Cette attitude de pensée, au nom de laquelle on rejette les « sauvages » (ou tous ceux qu'on choisit de considérer comme tels) hors de l'humanité, est justement l'attitude la plus marquante et la plus distinctive de ces sauvages mêmes. On sait, en effet, que la notion d'humanité, englobant, sans distinction de race ou de civilisation, toutes les formes de l'espèce humaine, est d'apparition fort tardive et d'expansion limitée.

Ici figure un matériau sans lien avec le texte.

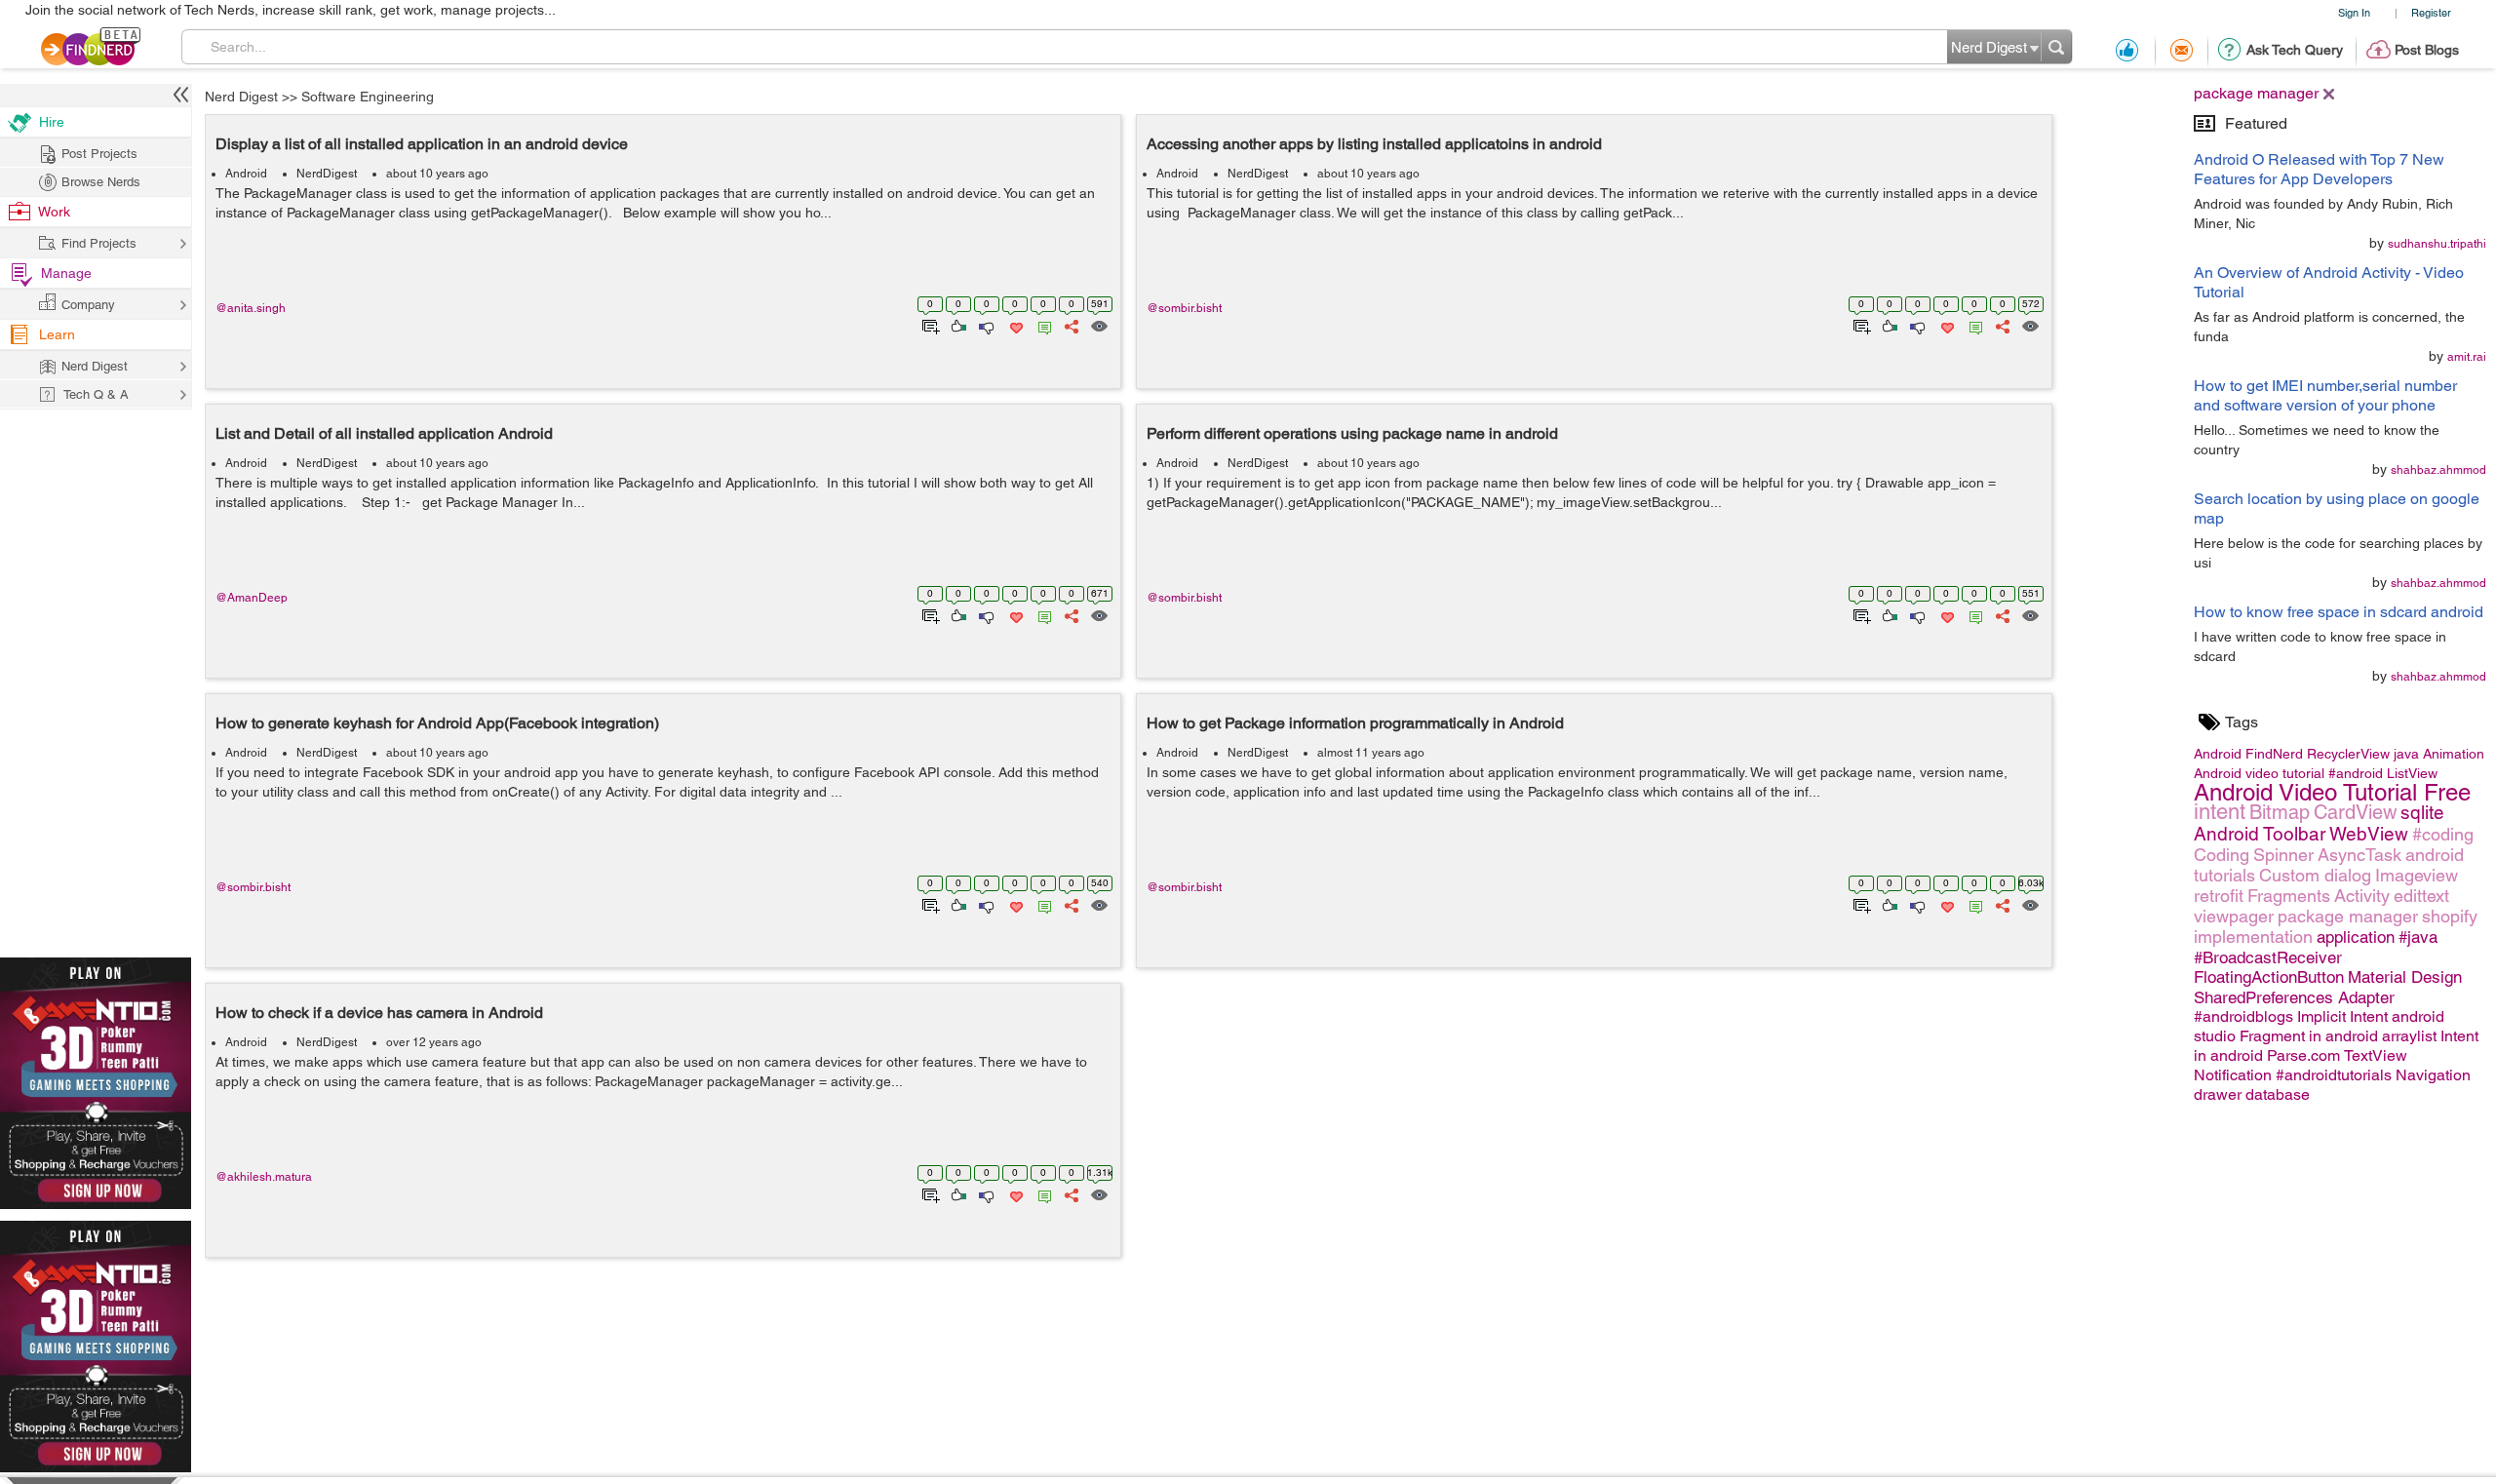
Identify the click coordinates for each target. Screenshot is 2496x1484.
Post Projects (99, 153)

Là même où elle semble avoir atteint son plus haut développement, il est nullement certain -l'histoire récente le prouve- qu'elle soit soit établie à l'abri des équivoques ou des régressions. Mais, pour de vastes fractions de l'espèce humaine et pendant des dizaines de millénaires, cette notion paraît être totalement absente.

On va souvent jusqu'à priver l'étranger de ce dernier degré de réalité en en faisant un « fantôme » ou une « apparition ». Ainsi se réalisent de curieuses situations où deux interlocuteurs se donnent cruellement la réplique. Dans les Grandes Antilles, quelques années après la découverte de l'Amérique, pendant que les Espagnols envoyaient des commissions d'enquête pour rechercher si les indigènes possédaient ou non une âme, ces derniers s'employaient à immerger des blancs prisonniers afin de vérifier par une surveillance prolongée si leur cadavre était, ou non, sujet à la putréfaction.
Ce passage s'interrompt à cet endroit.